> _Task directions_
In the article about Henry Canyons, reproduce word for word the passage from "One arm of the" to "people we are.".

> _Excerpt provided_
## Begin

The Well of Knowledge

Henry Canyons


One arm of the study of knowledge, known as epistemology, argues that the mind is born a blank slate, a ‘tabula rasa’ if you will. Through sensory perception: memory, culture, the way we’re brought up, this blank slate is slowly colored in, making us into the people we are.


Henry Canyons is a rapper based in LA, his unique sound made up of eclectic inspirations. Imbued with his love of soul, jazz and funk, the sound of his new project Cool Side of the Pillow takes notes from names like Duke Ellington, Charles Mingus, Bill Evans and Miles Davis but with a defining edge of New York rap sensibilities from the likes of Nas, Biggie, Jay Z and Big L. We caught up with Henry in LA to discuss his new body of work, over the afternoon that we spent with Henry we came to realize the vast importance of past experiences in shaping his art.

From growing up in New York to his optimistic move to LA, Henry’s sound has been fashioned by the sounds, tastes, sights and people that surrounded him. One overarching analogy stands out as to what being an artist means to Henry: the well of knowledge.

## End

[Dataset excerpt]
## Begin

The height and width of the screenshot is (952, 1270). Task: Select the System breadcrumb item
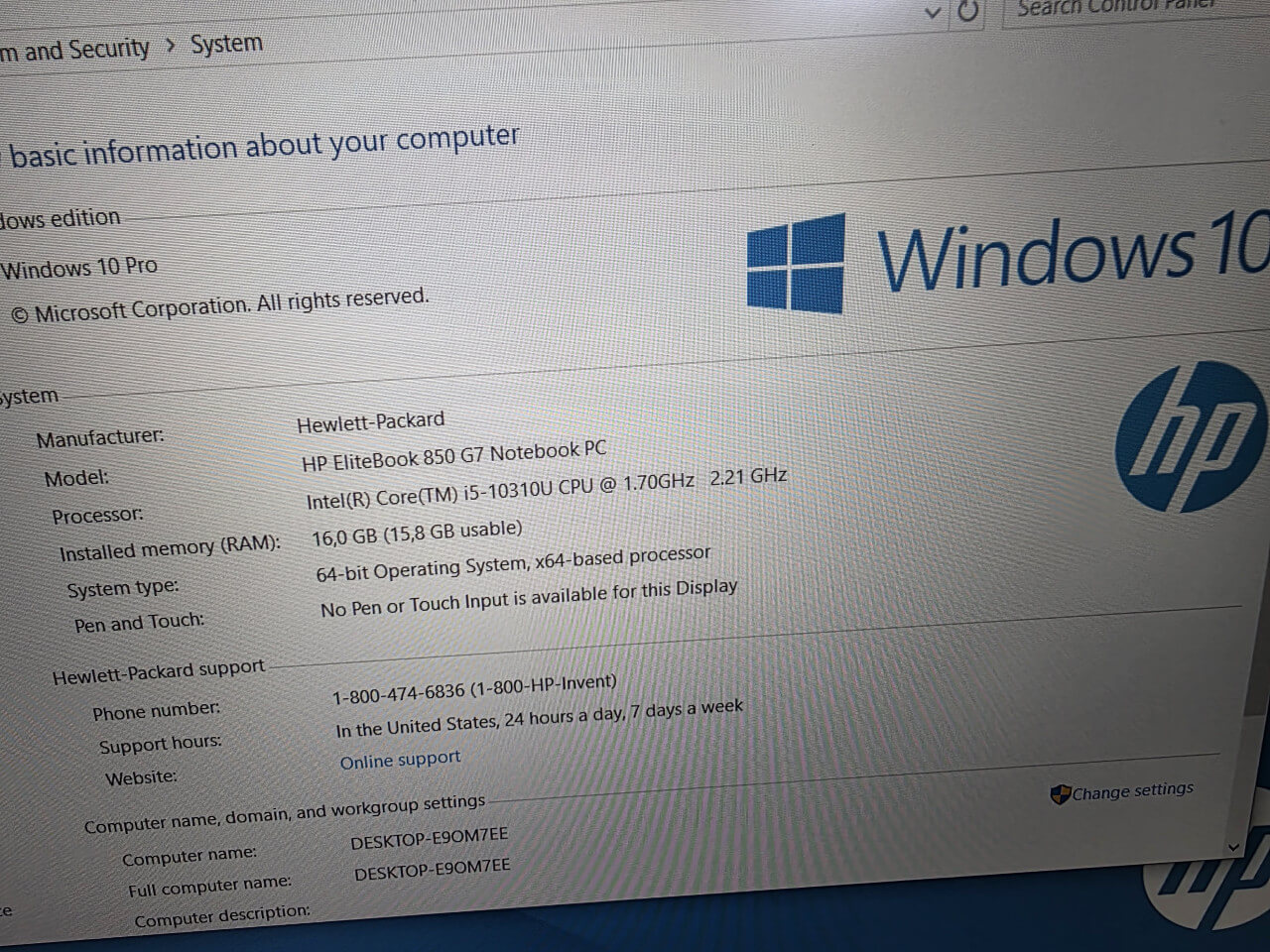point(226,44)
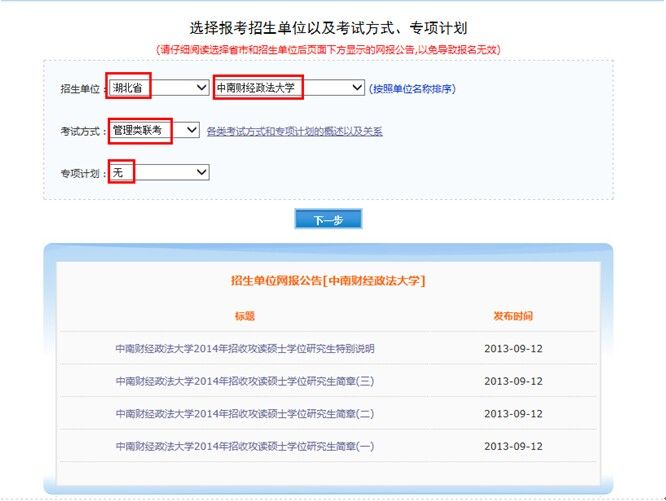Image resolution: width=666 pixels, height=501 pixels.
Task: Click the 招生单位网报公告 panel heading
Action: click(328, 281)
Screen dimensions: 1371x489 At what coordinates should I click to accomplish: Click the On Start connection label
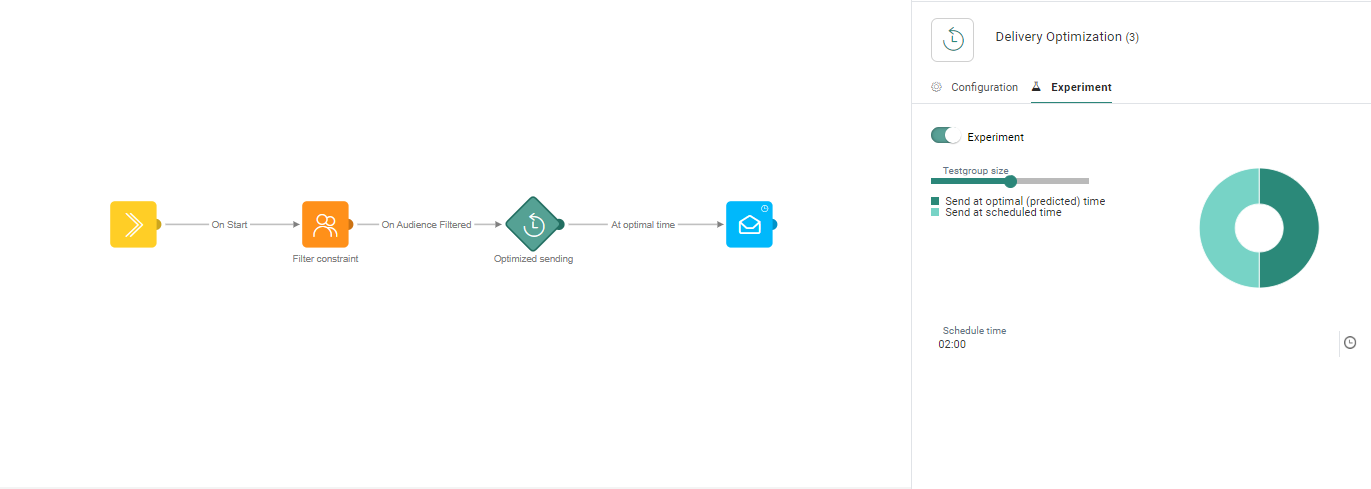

## End

> _Task solution_
One arm of the study of knowledge, known as epistemology, argues that the mind is born a blank slate, a ‘tabula rasa’ if you will. Through sensory perception: memory, culture, the way we’re brought up, this blank slate is slowly colored in, making us into the people we are.